“The Autoimmune Neurology Patient Day was an opportunity for patients, family, and friends to learn more about the latest advances in Autoimmune neurology and to share experiences with other Autoimmune patients and caregivers.” – University of Utah Health
RUN was honored to have a table at the event!
We met new local patients as well as many patients living out-of-state that travel to be treated here at the University of Utah Neurology Department.
They used the large room to show patients about the TRAILS program at the U. They have adaptive equipment to get the patients out to play! Learn more at TRAILS: Technology Recreation Access Independence Lifestyle Sports
My three children are growing up to be incredible advocates for themselves as well as for the undiagnosed rare disease community.

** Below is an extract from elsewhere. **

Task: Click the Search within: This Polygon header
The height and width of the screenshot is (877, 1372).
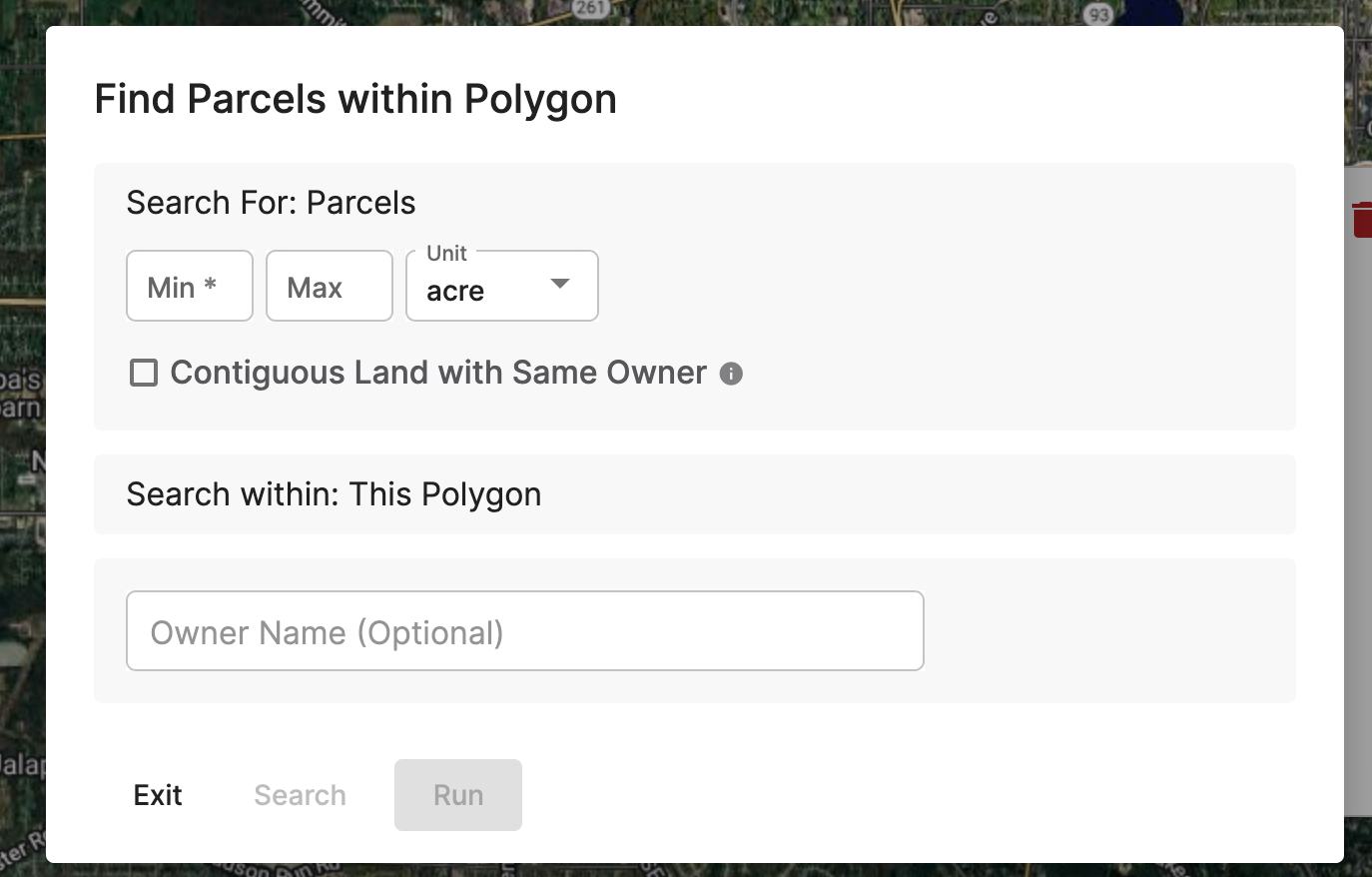Action: (x=334, y=493)
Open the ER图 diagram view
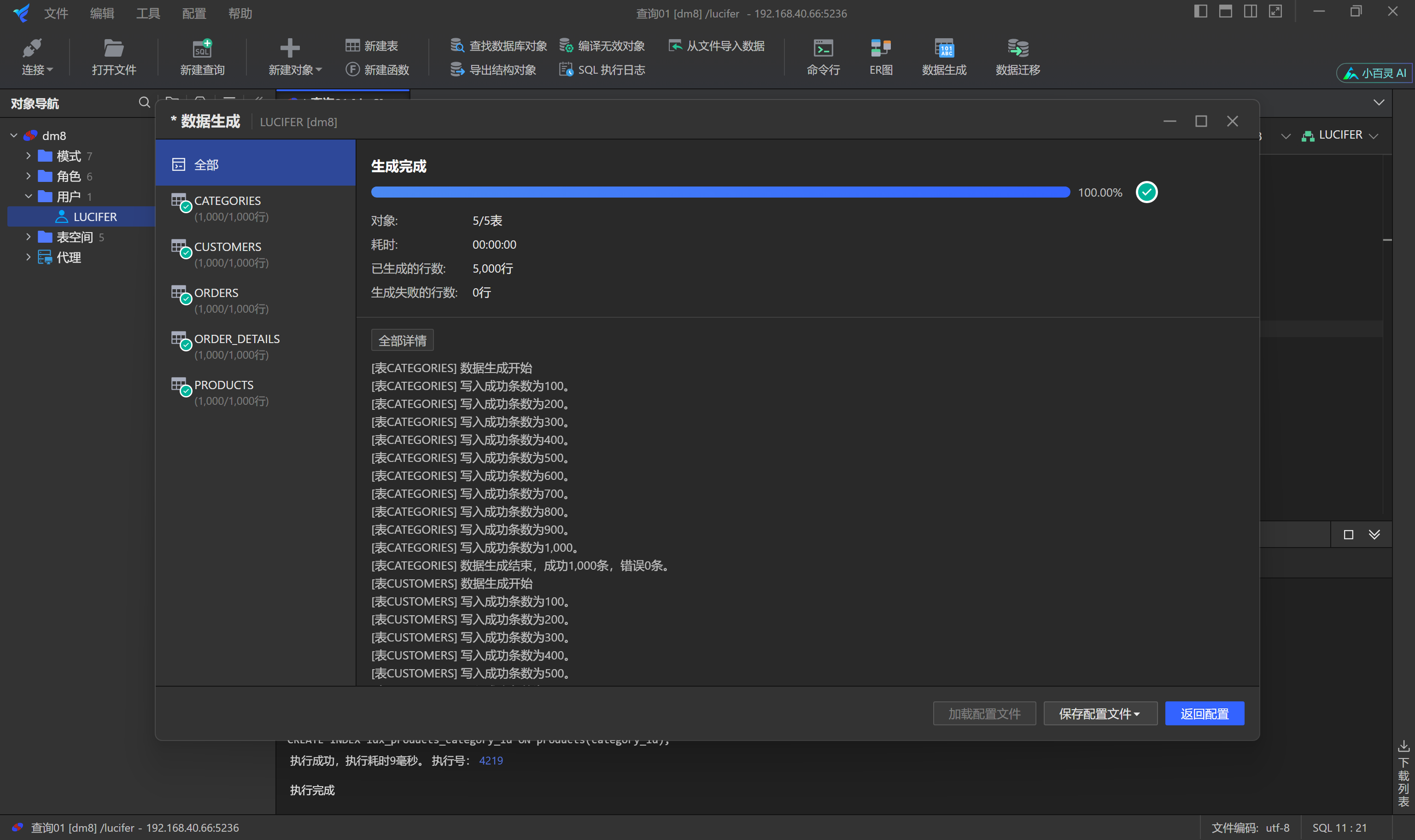Screen dimensions: 1415x840 pyautogui.click(x=880, y=56)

Ava spoke to some of the patients and explained how she is shunt-dependent. We educated and advocated that we believe undiagnosed is a diagnosis if you cannot find the root cause of your disease processes. We shared about RUN’s network and handed out local and national resources.
We met a wonderful elderly woman. We chatted for awhile. Once she learned how we are living in the world of the undiagnosed and unknown, she walked off and said quietly, “Hoooow awwwwfuuuul.”
Ava and I looked at each other and laughed. We both said something at the exact same time.
“It is awful.” – Ava and Gina
We must find the humor in life and persevere, right?
Ava was in pain on the way to the event. I asked her if she wanted to turn around and go home. She said, “I would be in pain at home. I would rather be meeting new people and maybe we can help them.”
In all honesty, I was in pain too. We both persevered through the event and it was worth it. It is important to our family to help patients and their families by giving them resources and to let them know that they are not alone.
We met inspiring patients and we listened to their every word. Everyone has a journey. They may not be undiagnosed like us but they definitely understand the diagnostic odyssey very well. Most of the elderly patients told me it took years for them to finally receive a concrete diagnosis after multiple misdiagnoses.
We hope to continue on our journey to meet new rare and undiagnosed patients as well as anyone that is living with a chronic illness, invisible illness or suffers in pain. We are here for you and we support you.
The event was a huge success and we hope to be a part of it again next year!
A special thank you to Dr. Stacey Clardy and her entire team for inviting the Rare and Undiagnosed Network to be at their event! You are not only an incredible advocate for me, you are an advocate for the entire rare and undiagnosed community. You are such an inspiration. You continue to fight for all of us and you are knocking down walls left and right. Thank you for all you continue to do for so many patients. You are one of the very best! It is a true blessing to have you on my medical team and to call you a dear friend.